▶ [The task] List each line of the items below that contains the string "icon". Case counts.
── Data to process
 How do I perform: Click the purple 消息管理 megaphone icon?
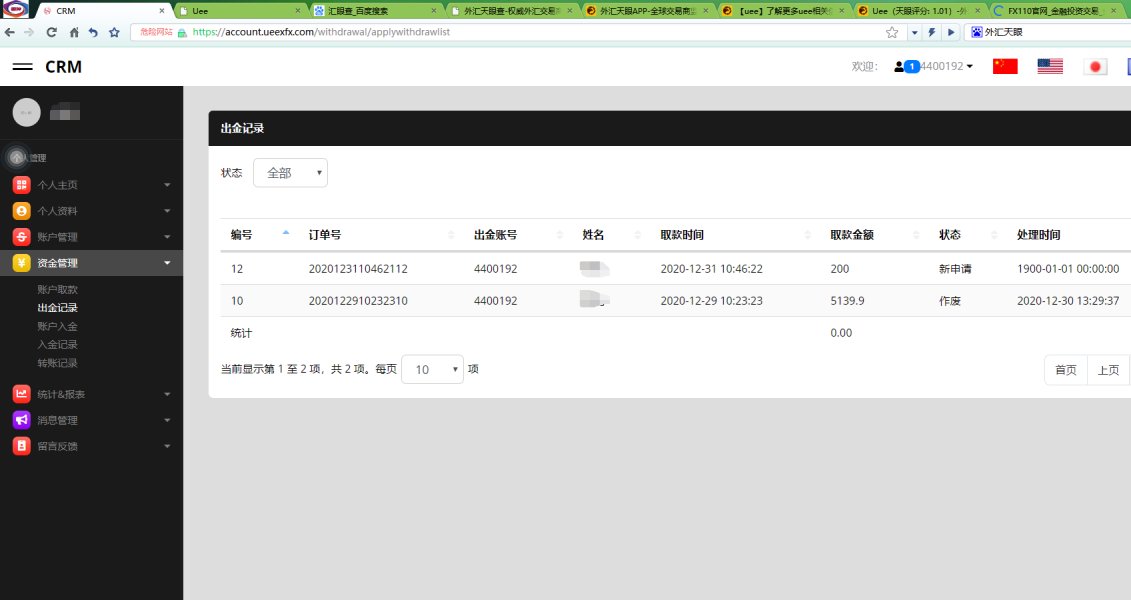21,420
────
── Data to process
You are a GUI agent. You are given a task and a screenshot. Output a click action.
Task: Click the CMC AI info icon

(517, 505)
────
▶ [Exercise solution]
 How do I perform: Click the purple 消息管理 megaphone icon?
Task: Click the CMC AI info icon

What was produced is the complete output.